═══ Source ═══

A computational and pedagogical workshop

I put “deep” in scare quotes but really, all three words should have quotes around them—”deep” “textual” “hacks”—because all three are contested, unstable terms. The workshop is hands-on, but I imagine we’ll have a chance to talk about the more theoretical concerns of hacking texts. The workshop is inspired by an assignment from my Hacking, Remixing, and Design class at Davidson, where I challenge students to create works of literary deformance that are complex, intense, connected, and shareable. (Hey, look, more contested terms! Or at the very least, ambiguous terms.)

We don’t have much time for this workshop. In this kind of constrained setting I’ve found it helps to begin with templates, rather than creating something from scratch. I’ve also decided we’ll steer clear of Python—what I’ve been using recently for my own literary deformances—and work instead in the browser. That means Javascript. Say what you want about Javascript but you can’t deny that Daniel Howe’s RiTA library is a powerful tool for algorithmic literary play. But we don’t even need RiTA for our first “hack”:

What’s great about “Taroko Gorge” is how easy it is to hack. Dozens have done it, including me. All you need is a browser and a text editor. Nick never explicitly released the code of “Taroko Gorge” under a free software license, but it’s readily available to anyone who views the HTML source of the poem’s web page. Lean and elegantly coded, with self-evident algorithms and a clearly demarcated word list, the endless poem lends itself to reappropriation. Simply altering the word list (the paradigmatic axis) creates an entirely different randomly generated poem, while the underlying sentence structure (the syntagmatic axis) remains the same.

═══ Listed records ═══

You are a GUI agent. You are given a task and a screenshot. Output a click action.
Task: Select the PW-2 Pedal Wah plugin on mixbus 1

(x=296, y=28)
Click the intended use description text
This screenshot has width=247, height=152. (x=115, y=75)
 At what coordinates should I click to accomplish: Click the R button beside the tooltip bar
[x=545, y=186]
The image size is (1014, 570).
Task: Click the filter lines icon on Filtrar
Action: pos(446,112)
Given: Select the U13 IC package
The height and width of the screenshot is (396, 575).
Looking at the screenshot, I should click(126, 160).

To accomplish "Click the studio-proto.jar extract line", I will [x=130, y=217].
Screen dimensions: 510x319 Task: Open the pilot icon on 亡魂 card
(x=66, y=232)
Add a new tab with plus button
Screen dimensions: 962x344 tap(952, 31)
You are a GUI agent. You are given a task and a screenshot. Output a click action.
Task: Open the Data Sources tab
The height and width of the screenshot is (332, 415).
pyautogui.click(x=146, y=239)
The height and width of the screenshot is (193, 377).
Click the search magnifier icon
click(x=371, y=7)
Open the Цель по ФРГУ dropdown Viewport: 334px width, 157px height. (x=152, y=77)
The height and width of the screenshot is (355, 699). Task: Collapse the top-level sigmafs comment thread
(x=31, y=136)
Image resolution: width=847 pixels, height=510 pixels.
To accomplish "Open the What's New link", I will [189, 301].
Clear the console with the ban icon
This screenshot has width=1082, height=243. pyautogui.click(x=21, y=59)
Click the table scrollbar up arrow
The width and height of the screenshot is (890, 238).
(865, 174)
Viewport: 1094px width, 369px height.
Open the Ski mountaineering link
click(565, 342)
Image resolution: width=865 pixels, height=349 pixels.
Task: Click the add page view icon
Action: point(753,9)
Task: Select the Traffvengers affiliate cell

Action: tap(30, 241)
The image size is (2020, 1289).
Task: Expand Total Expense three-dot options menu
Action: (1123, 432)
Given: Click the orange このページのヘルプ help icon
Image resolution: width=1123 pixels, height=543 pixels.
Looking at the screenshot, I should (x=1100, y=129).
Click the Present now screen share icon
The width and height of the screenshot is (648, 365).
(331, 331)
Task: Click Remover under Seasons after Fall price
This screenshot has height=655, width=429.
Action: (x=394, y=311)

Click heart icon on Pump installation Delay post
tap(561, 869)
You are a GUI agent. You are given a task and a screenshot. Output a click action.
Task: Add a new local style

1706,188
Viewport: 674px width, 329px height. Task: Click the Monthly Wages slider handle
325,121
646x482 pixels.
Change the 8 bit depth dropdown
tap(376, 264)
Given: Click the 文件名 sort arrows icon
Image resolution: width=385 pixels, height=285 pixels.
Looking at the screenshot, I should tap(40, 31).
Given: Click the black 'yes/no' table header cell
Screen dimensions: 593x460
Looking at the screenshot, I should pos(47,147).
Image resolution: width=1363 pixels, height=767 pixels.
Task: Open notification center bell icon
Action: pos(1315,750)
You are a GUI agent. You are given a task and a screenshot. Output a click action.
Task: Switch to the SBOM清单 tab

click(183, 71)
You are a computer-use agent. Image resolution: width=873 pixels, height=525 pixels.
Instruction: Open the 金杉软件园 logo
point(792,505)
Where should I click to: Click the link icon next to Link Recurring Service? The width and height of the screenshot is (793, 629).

═══

In the workshop text, which language will the workshop use instead of Python?

Javascript, working in the browser.